The White House’s Council on Environmental Quality formally implemented a final rule on July 15 aimed at updating and modernizing National Environmental Policy Act or NEPA regulations.
[President Trump, above left, watches Georgia DOT Commissioner Russell McMurry speaking at the NEPA overhaul announcement in Atlanta on July 15. Official White House photo by Joyce N. Boghosian.]
“The final rule will make the NEPA process more efficient and effective, ensure consideration of environmental impacts of major projects and activities, and result in more timely decisions that support the development of modern, resilient infrastructure,” explained Mary Neumayr, the CEQ’s chairman, in a statement.
Signed into law in 1970, the CEQ noted that NEPA rules require federal agencies to assess the potential environmental impacts of proposed major federal actions and that the NEPA process can apply to a variety of activities, including transportation infrastructure projects such as the construction of roads, bridges, highways, public transit, and airports.
The agency said the reason for the NEPA overhaul – which has been in the works since 2018 – is that the average length of an environmental impact statement is more than 600 pages, with the average time required for federal agencies to complete NEPA reviews now four and a half years.
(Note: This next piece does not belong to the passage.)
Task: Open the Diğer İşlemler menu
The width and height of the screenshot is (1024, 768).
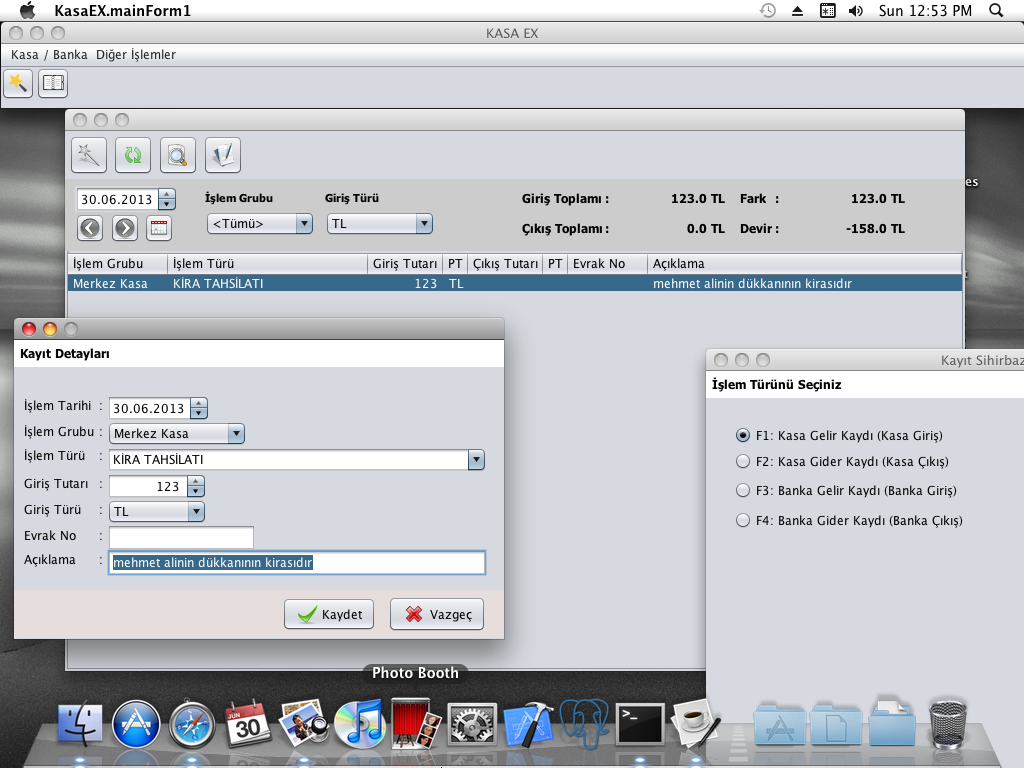Action: 136,55
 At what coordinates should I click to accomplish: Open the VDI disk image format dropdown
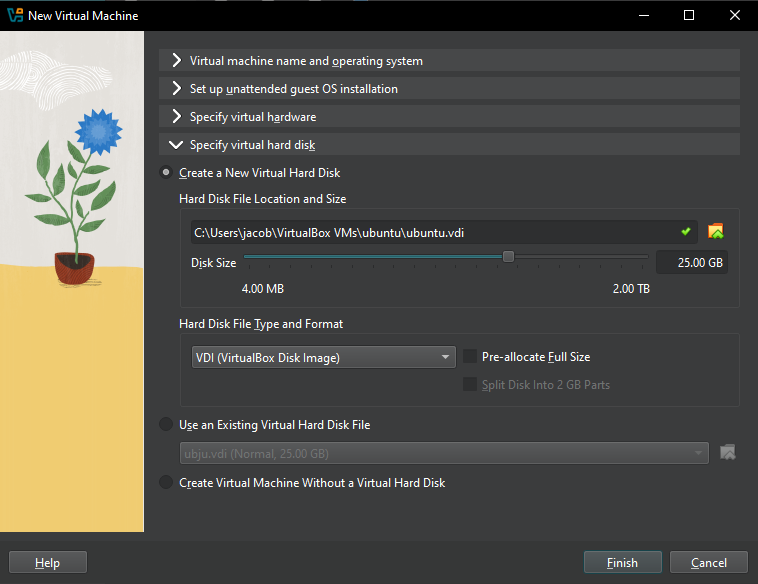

The CEQ added that NEPA reviews for highway projects currently take more than seven years, and in some cases take a decade or more, to complete and are also the most litigated area of environmental law.
The agency added that the modernization of NEPA regulations also incorporate key elements of the Trump Administration’s One Federal Decision policy, which includes a two-year goal for completing environmental reviews.
President Trump himself highlighted the NEPA overhaul during a press event July 15 at the United Parcel Service Hapeville Airport Hub in Atlanta.
“For decades, the single biggest obstacle to building a modern transportation system has been the mountains and mountains of bureaucratic red tape in Washington, D.C.,” the president said in his remarks. “At the same time, we’ll maintain America’s gold standard environmental protections.”
“[This is] another environmental process improvement that will make life much easier for people like us at [state] departments of transportation across the nation,” noted Russell McMurry, commissioner of Georgia Department of Transportation, at the event.
The NEPA overhaul will also help “to deliver infrastructure projects like the I-75 commercial vehicle lanes, to move that freight out of Savannah to Atlanta and beyond, while providing a safe corridor for the many families that travel on I-75,” McMurry added.
Some Congressional leaders and environmental organizations, however, expressed concern over the long-term impact of the administration’s revision of NEPA regulations.
“The NEPA process is critical to accounting for the impacts of climate change when considering federally funded infrastructure projects,” noted Rep. Peter DeFazio, D-Ore., chairman of the House of Representatives Committee on Transportation and Infrastructure in a statement. “Ignoring those impacts is a mistake that will result in limited taxpayer dollars being spent on projects that cannot withstand future storms and other impacts of climate change,” he added.